By Lenn Thompson, Founder and Editor-in-Chief
Ian Barry, winemaker at Swedish Hill Winery (as well as sister wineries Penguin Bay and Goose Watch) was studying English literature at SUNY New Paltz in 1997, when he answered a job posting placed by Adair Vineyards in the Hudson Valley.
What started as a summer job soon took him to Oregon to make pinot noir, Washington to make full-bodied reds, back to New York as assistant winemaker Heron Hill Winery, and finally to Swedish Hill in 2006, wherehe joined as assistant winemaker. After successfully running the 2006 harvest, Ian was promoted to head winemaker in the spring of 2007 and he's still there today.
Ian met his wife Tricia in the spring of 2006, just a week after she had relocated to the Finger Lakes from San Francisco. They were married in July 2007 and their first boy, Declan Gunther Barry was born in June of 2009.
The happy family lives in Burdett NY with a Chihuahua named Abe and three insane cats.
And now, on to our standard Q&A questions:
What (and where) was the first bottle of wine you remember drinking?
Growing up I had the occasional sip of my parents' Gallo Hearty Burgundy or Liebfraumilch, followed by drinking my fair share of local Hudson Valley wine when I was in college at SUNY New Paltz.
But the first real wine I remember taking things to the next level was a 1996 Chateau Latour. I was lucky enough to get a job as a wine buyer right after college and was at a trade tasting at Castle on the Hudson in Tarrytown, NY. The day was coming to an end and the sales rep who was pouring the Latour filled my glass half full.
I remember sitting on the patio watching the sunset on the Hudson and just swirling and sniffing that wine for at least an hour as it opened up and revealed its layers.
Definitely an "Ah-ha" moment.
What event/bottle/etc. made you decide that you wanted to be in the wine industry?
For me it was a summer job that turned into a career. Marc Stopkie had just purchased Adair Vineyards in New Paltz and he was looking for a summer helper. I remember being nervous about the interview, knowing nothing about wine and thinking of wine as kind of and elite product I would never fully understand.
Marc turned out to be one of the most approachable, down to earth people I've ever met and really allowed me to see all aspects of the business. From there I was hooked and spent more time learning and reading about wine than I did my major. I continued working there after I graduated college and eventually realized I could make a career out of wine.
Which of your current wines is your favorite and why?
Making over 70 wines for three unique wineries gives me a lot to choose from.

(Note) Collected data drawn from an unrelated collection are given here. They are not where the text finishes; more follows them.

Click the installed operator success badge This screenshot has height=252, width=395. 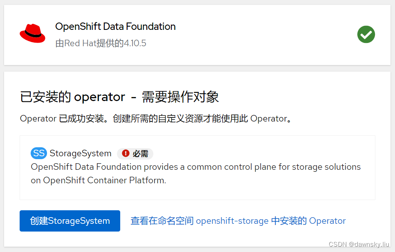point(366,34)
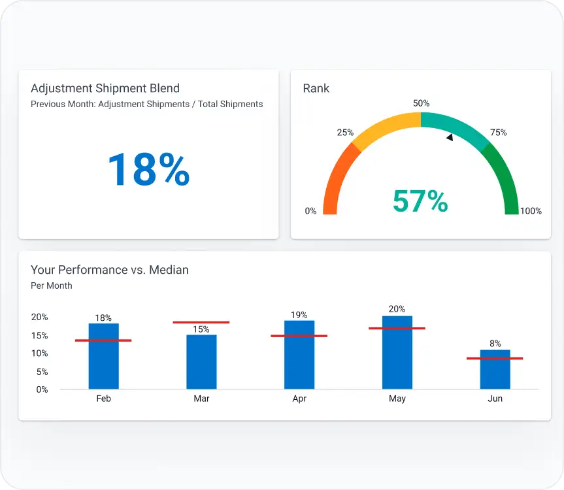Screen dimensions: 564x490
Task: Select the Jun performance bar
Action: (x=495, y=372)
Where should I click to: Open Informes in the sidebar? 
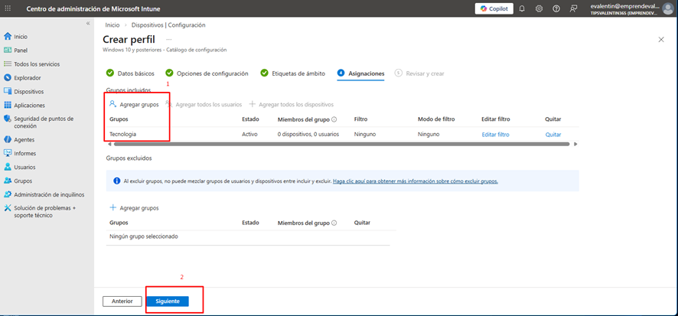click(x=24, y=153)
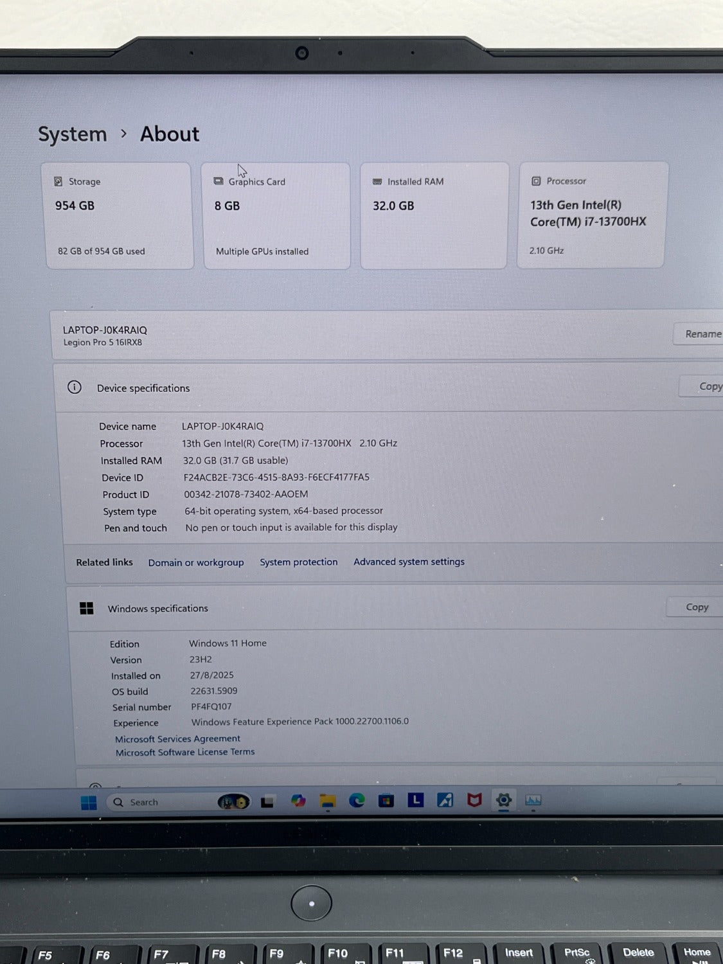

Right now I'd have to say it's the Goose Watch Pinot Noir Brut Rose. It's the perfect summer wine -- light and bubbly with great forward fruit and just a hint of sweetness. It's been perfect on these humid summer days we've been having lately.
What has surprised you most about being a member of the Finger Lakes wine community?
For me the most surprising thing is the depth of experience of the winemakers here. I moved here after working at wineries in Oregon and Washington and thought this experience would be unique here, but that couldn't have been farther from the truth.
There are winemakers here
who have trained and worked in France, Germany, Italy, Hungary,
Australia, Chile and New Zealand. And those are just the ones I'm
aware of. Winemakers here are a cultured group and the depth of knowledge 'm surrounded by is truly humbling.
Other than your own wines, what wine/beer/liquor most often fills your glass?
I'd have to say it's Heron Hill wines. My brother Brian is the assistant winemaker there and we're always sampling each others newest creations and offering each other feedback.
Is there a 'classic' wine or wine and food pairing that you just can't make yourself enjoy?
I'll probably get a lot of crap for this, but I have to say that the red wine-and-chocolate thing just doesn't work with me. I can't wrap my palate around it. I love red wine and I love fine chocolate, but combining them just doesn't work for me.
Wine enjoyment is about more than just the wine itself. Describe the combination of wine, locations, food, company, etc. that would make (or has made) for the ultimate wine-drinking experience.
As a winemaker my knee-jerk reaction when tasting wine is to be critical of it. I often find myself looking for the "bad" in a wine before I can enjoy the "good."
I think the best wine-drinking experiences I've had are the ones when I forget to be a critic and just let myself enjoy the wine for enjoyment's sake, regardless of what the wine is. These usually involve last-minute informal gatherings of close friends coupled with simple cuisine. Less stress equals more enjoyment!